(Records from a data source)
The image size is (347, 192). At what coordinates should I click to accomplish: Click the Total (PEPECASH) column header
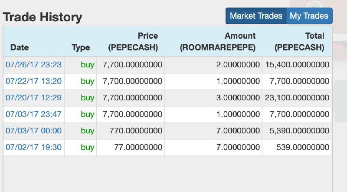pos(299,41)
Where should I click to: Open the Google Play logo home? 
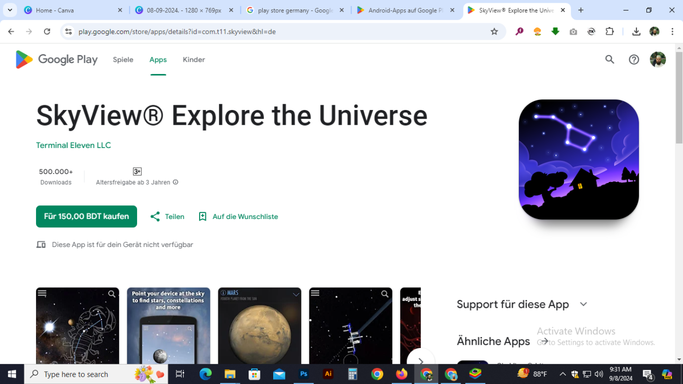56,60
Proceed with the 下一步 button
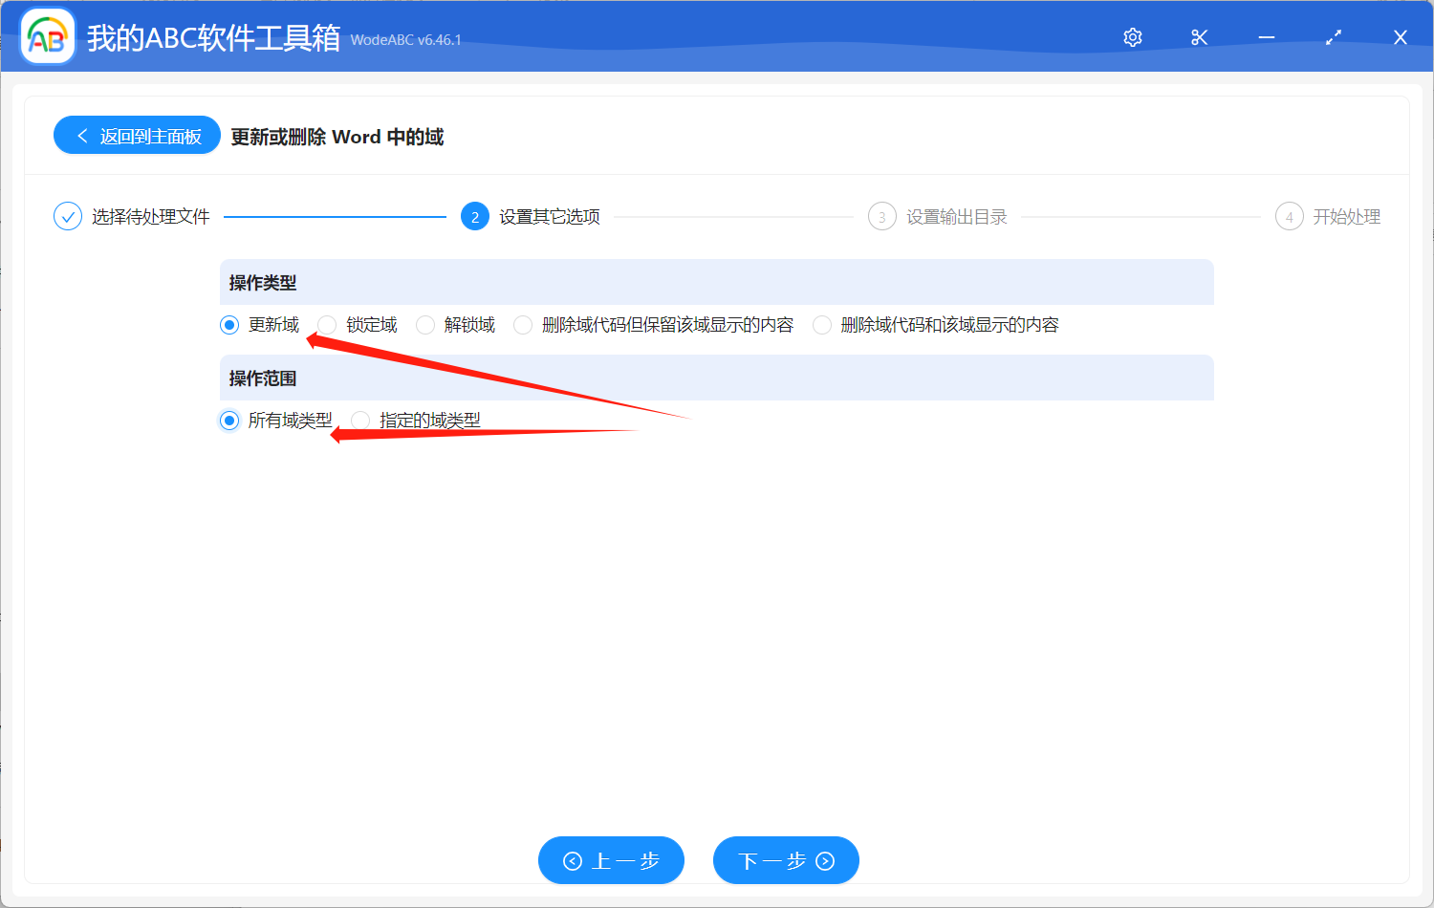The height and width of the screenshot is (908, 1434). tap(786, 860)
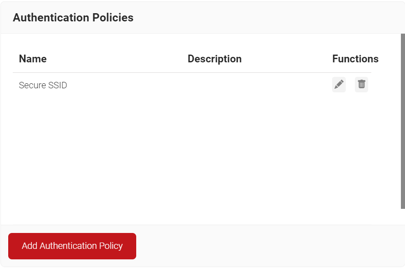Select the Secure SSID table row
This screenshot has width=405, height=268.
pos(137,85)
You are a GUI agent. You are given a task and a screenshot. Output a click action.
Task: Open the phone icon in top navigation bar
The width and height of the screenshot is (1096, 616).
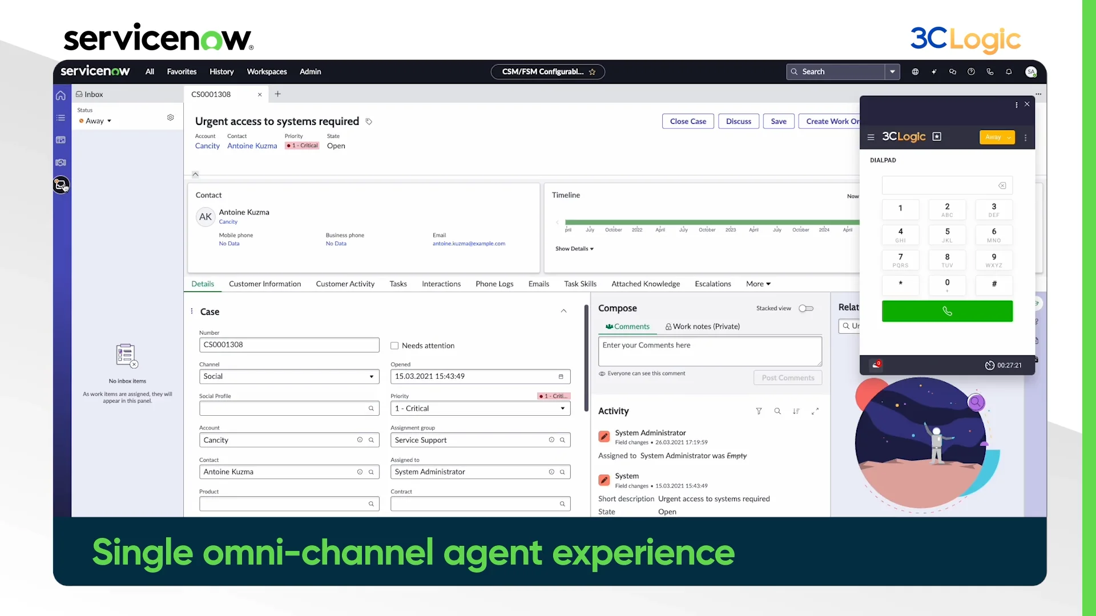pyautogui.click(x=990, y=72)
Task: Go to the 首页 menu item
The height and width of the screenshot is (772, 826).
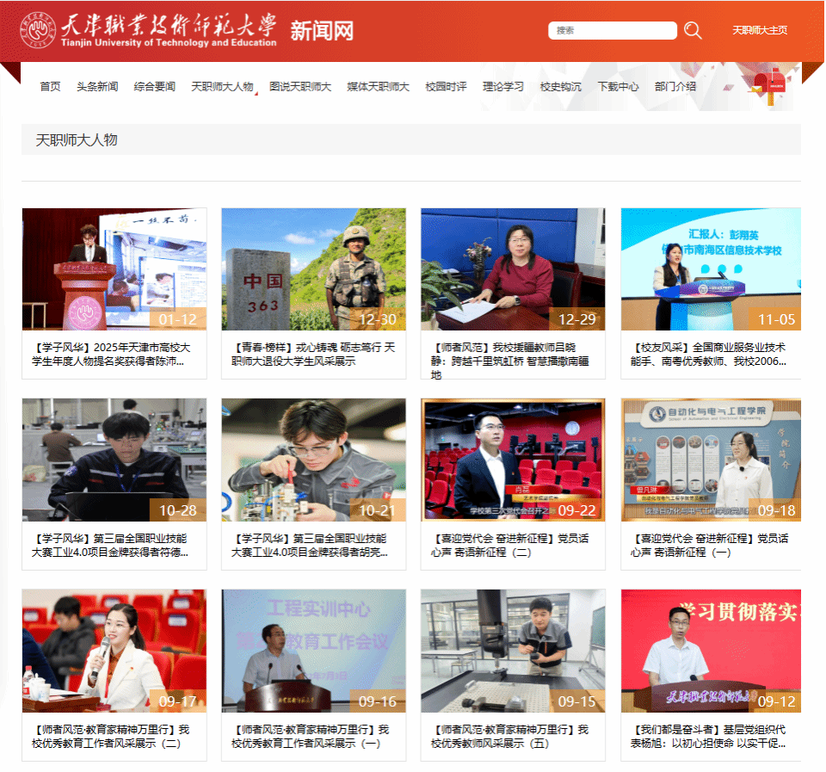Action: click(x=50, y=86)
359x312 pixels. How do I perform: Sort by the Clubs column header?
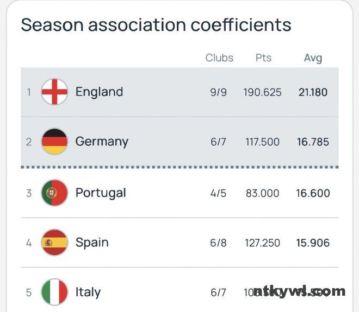219,58

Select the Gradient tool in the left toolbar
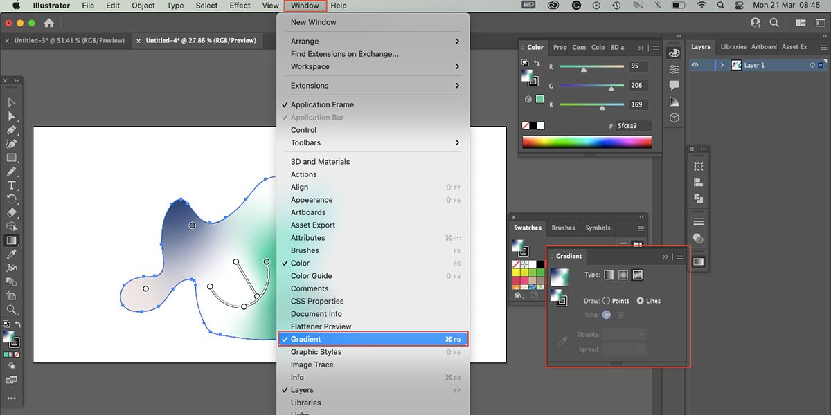(11, 241)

**Task directions:** Each line of the data above must be repeated exactly, images excluded.

**Answer for this exercise:**
The image size is (347, 192). At what coordinates should I click to accomplish: Click the Total (PEPECASH) column header
pos(299,41)
Where should I click to: Open the Google Play logo home? 
56,60
Proceed with the 下一步 button
The height and width of the screenshot is (908, 1434). tap(786, 860)
Select the Secure SSID table row
This screenshot has width=405, height=268.
pos(137,85)
You are a GUI agent. You are given a task and a screenshot. Output a click action.
Task: Open the phone icon in top navigation bar
The width and height of the screenshot is (1096, 616).
pyautogui.click(x=990, y=72)
Task: Go to the 首页 menu item
The height and width of the screenshot is (772, 826).
Action: click(x=50, y=86)
359x312 pixels. How do I perform: Sort by the Clubs column header?
219,58

Select the Gradient tool in the left toolbar
(11, 241)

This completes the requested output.